Diame, 25, has impressed at Upton Park since completing a free transfer from Wigan after running down his contract at the DW Stadium.
The Senegal international is reportedly attracting attention from a number of clubs and, although Allardyce refused to discuss a potential release clause in Diame's contract, Hammers co-chairman David Gold confirmed the fact on Twitter. "Diame does have a release clause in his three-year contract.
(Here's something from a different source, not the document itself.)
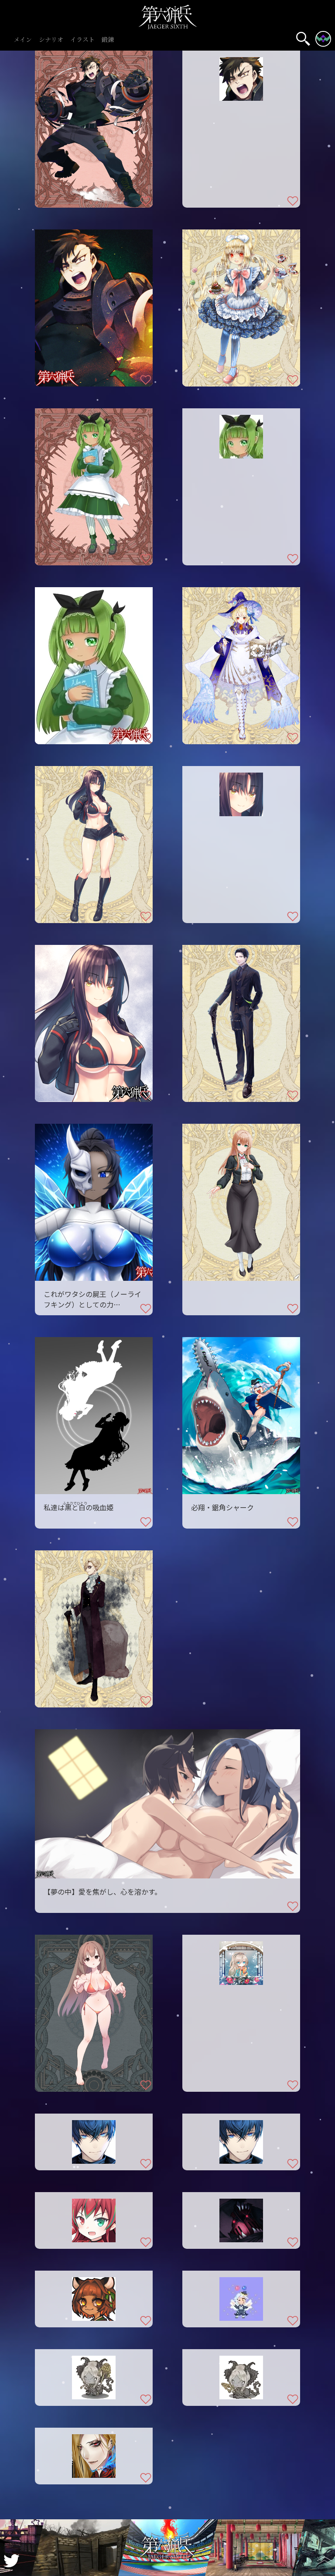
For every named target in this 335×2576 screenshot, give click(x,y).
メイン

He joined us from Wigan on a free transfer," he wrote.
Allardyce would not be drawn on the speculation regarding the finer details of Diame's agreement, but did admit a big offer would leave the club "powerless" to stop him leaving.
"I don't disclose players' contracts publicly - there's always a situation where you're powerless to keep a player because of the size of the price," he said. "You can't turn it down - the chairman says, 'Look, we can't turn that down, Sam - we've got to move him on'."
With the January transfer window approaching, Allardyce compared Diame's situation to that of Swansea's Michu, who has also been linked with a host of clubs after his goalscoring exploits for Michael Laudrup's Swans.
He said: "I think there's always a chance that you lose football players when they start getting attention - because everybody is searching for better players.
"I'm listening to Mr Laudrup about how desperately they don't want Michu to go because January is nearly here and the rumours are starting again.
"All the agents are ringing you up and telling you that such a club is after this, and such a transfer is here and that club wants this player."
Diame's summer arrival was relatively low key at Upton Park in comparison to the club-record fee West Ham splashed out on England winger Matt Jarvis and the loan signing of £35million Liverpool forward Andy Carroll.
But Allardyce revealed the Reds had also been looking to make a move for Diame - something which convinced the former Blackburn boss he was signing a good player.
"I spoke to (former Liverpool manager) Kenny (Dalglish) about it - for me it just sort of made me feel so much better than I'd already felt when I signed him," he said.
"When you speak to Kenny and he says, 'yes, we were going to take him,' it gives you that little bit more these days, signing players on. It's a huge task in terms of what you have to go through and that process and then when you've done it you've got somebody of Kenny's experience backing up what your judgement is."